Sunday, October 24, 2010

Can't we all just get along?: Part 3 - Let's Blame Whitey

In my last post I made the case that we can not just ignore racial issues and hope that they go away. We have to be proactive in our attempts to deal with racism. But we have to be careful to take the right actions.
There is one type of solution that is understandable, but incomplete. That is what I will call the "let's blame whitey" approach. More academic names of it include Anti-Racism, Critical Race Theory etc. They are variations of a way to address racism by looking at the culpability of European-Americans and the culture they created.
Before I point out the shortcomings of this approach, let's see why it developed. Anyone with even a basic understanding of American history knows that we have a history where whites have abused non-whites. As I discussed in the last post the racial disparities we suffer from today is connected to that history and continuing racial problems that have not disappeared. People of color have not benefited from historical racism and contemporary racialization of our society. Whites have. So it makes sense that whites have to give up their racialized advantages if we are going to have true racial equality and peace.
Of course this is correct to a point. We will not achieve what we should in our society unless we change some things that have been advantages to whites. But is that all that we need to do? I think not.

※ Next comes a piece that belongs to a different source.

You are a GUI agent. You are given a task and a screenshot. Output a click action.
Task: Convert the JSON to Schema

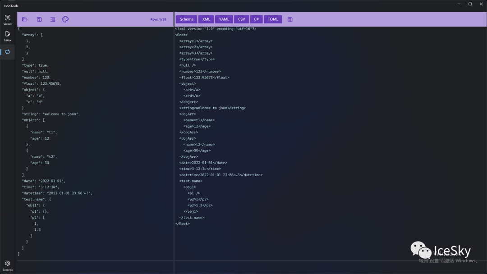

For example, some people with this approach state that blacks can not be racist. They state that blacks can be prejudice, in other words have race-based hate on a personal level, but they do not have institutional power and so can not exhibit racism. Maybe that argument could have been made twenty years ago. But today? Are we to say that President Obama has no institutional power. Or even myself? Can I not impose power over my white students? Whites still have disproportional power in our society but some people of color have power as well. Just looking at whites as the problem is no longer viable.
There is another even more intrinsic problem with this approach. By removing all responsibility from people of color we often allow their worst personal demons to develop. The term "Playing the Race Card" is not without merit. It occurs every time a person of color uses the accusation of racism to escape responsibility. For example when in 1994 the former black congressman, Mel Reynolds, was caught with a 16 year old girl he blamed racism. A clear case of a person of color trying to "play the race card" to escape his own shortcomings. This case is obvious, but I suspect all of us know of cases where a person of color is using the charge of racism in a false and misleading way to either escape responsibility or to gain power. We just may be too scared in our racially charged society to point it out when we see it. I am not but then again I am a trouble-maker.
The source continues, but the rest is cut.